*TRY IT:* Scan the entries for the word "heading". Every line that has it should be copied.

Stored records
· · · · ·

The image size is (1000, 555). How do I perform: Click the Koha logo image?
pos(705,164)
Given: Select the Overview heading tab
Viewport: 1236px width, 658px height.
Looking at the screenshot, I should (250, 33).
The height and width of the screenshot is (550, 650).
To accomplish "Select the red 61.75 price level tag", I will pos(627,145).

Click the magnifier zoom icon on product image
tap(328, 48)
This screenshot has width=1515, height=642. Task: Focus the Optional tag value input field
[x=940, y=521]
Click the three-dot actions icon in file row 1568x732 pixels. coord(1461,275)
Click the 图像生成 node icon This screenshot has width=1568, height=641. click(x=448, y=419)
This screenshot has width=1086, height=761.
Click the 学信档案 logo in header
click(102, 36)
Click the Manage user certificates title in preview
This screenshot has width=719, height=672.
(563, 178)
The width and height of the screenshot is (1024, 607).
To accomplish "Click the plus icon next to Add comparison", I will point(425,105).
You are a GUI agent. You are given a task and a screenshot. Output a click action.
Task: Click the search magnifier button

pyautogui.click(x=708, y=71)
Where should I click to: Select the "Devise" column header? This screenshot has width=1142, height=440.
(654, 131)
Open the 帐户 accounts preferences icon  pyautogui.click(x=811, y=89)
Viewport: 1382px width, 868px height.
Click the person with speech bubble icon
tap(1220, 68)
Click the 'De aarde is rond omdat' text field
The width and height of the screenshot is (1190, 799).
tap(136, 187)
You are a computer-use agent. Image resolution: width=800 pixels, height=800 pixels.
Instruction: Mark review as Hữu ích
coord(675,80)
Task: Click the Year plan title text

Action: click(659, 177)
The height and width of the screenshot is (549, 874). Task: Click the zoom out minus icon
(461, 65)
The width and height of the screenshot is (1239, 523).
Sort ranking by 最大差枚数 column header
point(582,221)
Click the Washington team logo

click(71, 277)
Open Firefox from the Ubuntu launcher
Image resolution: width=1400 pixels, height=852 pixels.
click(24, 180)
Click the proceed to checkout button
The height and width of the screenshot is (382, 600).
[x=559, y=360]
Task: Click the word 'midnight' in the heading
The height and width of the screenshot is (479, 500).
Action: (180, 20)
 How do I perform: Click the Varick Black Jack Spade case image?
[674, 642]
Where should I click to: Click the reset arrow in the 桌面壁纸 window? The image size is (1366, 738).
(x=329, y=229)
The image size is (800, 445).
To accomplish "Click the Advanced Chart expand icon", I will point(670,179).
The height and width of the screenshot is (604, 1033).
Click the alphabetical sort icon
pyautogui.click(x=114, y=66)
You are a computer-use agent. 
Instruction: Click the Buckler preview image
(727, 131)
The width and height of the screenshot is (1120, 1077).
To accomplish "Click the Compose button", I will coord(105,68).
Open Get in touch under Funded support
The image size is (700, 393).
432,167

· · · · ·

*RESPONSE BELOW:*
Given: Select the Overview heading tab
Task: Click the word 'midnight' in the heading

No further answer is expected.